The Lonesome Miner Trail
By: Erik Siering
The "Lonesome Miner Trail" is a route that traverses the rugged Inyo Mountains from Saline Valley to the Owens Valley, connecting historic, unmaintained foot paths built by miners to access remote mines and millsites. Customarily and more realistically done as a weeklong backpack, Bob Sumner and I condensed it into a very strenuous weekend. The longer timetable is advised, due to the effort and the route finding involved. A relaxed pace also allows for more exploration of the interesting abandoned mining sites. It was a memorable wilderness experience for us. The rugged scenery and solitude are remarkable. It made us appreciate the hardships that the isolated hardrock miners had endured, as we visualized their laden burro teams tracing the precipitous mountainsides.
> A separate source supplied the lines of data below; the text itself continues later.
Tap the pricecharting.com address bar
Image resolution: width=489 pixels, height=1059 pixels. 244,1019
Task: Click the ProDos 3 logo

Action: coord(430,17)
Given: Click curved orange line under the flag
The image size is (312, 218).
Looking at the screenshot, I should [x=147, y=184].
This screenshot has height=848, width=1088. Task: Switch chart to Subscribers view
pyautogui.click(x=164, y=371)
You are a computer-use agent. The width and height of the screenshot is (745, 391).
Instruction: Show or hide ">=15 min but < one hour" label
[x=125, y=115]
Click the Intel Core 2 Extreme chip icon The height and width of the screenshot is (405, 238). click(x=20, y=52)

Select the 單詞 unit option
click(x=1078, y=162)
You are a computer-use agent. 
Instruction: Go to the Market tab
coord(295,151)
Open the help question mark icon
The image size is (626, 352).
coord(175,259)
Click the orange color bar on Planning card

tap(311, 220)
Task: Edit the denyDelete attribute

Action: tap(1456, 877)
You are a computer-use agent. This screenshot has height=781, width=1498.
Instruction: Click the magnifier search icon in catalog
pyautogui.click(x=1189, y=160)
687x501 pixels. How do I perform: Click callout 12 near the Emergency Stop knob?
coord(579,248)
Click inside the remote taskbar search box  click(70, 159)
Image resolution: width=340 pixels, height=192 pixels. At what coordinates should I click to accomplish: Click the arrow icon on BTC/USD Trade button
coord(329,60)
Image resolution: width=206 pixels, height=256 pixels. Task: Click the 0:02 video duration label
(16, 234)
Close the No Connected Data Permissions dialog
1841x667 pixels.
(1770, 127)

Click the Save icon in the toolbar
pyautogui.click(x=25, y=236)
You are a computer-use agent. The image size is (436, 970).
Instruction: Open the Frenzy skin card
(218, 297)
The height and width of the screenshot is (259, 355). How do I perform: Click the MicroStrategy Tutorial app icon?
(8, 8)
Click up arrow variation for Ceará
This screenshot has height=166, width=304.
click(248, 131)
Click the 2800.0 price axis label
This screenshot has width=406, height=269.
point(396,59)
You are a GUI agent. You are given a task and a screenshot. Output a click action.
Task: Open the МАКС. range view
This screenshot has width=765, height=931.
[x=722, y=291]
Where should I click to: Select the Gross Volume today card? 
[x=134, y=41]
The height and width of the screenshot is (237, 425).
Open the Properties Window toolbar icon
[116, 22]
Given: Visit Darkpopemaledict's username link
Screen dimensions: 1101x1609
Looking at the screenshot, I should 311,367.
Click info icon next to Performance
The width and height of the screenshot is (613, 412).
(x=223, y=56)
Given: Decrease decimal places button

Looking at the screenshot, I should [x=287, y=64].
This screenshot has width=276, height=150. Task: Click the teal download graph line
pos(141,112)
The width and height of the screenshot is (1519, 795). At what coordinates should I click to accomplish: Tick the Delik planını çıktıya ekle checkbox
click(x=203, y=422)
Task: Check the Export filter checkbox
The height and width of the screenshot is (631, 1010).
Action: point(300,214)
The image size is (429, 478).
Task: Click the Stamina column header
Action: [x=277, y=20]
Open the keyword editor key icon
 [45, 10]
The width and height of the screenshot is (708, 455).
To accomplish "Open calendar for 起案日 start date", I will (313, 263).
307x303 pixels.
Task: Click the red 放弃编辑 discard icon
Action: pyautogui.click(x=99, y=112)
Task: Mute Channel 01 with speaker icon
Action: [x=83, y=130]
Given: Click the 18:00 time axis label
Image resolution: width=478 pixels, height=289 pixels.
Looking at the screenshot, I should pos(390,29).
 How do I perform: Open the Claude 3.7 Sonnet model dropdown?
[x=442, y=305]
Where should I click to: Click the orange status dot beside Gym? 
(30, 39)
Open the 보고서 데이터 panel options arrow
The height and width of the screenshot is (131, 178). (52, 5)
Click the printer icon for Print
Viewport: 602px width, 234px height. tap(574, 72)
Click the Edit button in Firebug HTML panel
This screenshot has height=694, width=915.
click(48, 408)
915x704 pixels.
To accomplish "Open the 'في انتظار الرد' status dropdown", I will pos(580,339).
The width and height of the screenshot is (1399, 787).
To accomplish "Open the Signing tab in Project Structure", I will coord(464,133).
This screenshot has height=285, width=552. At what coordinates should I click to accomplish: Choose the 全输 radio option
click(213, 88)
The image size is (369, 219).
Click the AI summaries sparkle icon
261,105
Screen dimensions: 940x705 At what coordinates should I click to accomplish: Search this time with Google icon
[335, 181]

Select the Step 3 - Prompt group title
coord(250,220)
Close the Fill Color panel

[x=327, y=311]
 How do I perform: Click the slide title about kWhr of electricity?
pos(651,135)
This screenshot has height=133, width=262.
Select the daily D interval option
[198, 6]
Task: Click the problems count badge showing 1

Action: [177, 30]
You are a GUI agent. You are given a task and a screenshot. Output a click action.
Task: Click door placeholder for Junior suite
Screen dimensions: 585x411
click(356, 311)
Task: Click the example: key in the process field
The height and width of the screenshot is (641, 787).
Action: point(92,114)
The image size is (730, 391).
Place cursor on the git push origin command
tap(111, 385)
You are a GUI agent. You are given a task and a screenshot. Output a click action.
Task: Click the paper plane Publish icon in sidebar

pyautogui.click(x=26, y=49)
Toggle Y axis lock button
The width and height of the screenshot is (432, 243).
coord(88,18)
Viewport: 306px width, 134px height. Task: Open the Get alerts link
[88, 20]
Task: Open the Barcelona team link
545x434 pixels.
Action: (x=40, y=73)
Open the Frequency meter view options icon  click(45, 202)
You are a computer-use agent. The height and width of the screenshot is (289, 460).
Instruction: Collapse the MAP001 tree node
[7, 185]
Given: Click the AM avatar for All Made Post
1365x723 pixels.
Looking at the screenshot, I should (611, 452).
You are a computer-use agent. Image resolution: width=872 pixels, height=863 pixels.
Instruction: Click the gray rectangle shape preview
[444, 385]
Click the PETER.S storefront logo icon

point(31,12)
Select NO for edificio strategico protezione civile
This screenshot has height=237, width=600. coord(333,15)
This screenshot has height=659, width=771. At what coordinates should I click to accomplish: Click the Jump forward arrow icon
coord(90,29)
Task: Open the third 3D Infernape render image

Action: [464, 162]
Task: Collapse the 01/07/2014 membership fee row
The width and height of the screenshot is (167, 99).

This faint circuit rarely resembles a defined trail, and is often difficult to find and follow. Rock cairns and cut tree limbs are really the only markers; just seven nondescript BLM stakes are placed en route. It is essential to have foreknowledge of the approximate trail alignment, as the route is indistinct due to the brush, erosion, rockslides, and infrequent traffic. Planning with respect to the few water sources is also vital. The Inyos are a harsh desert mountain range, exhibiting temperature extremes in a largely dry habitat.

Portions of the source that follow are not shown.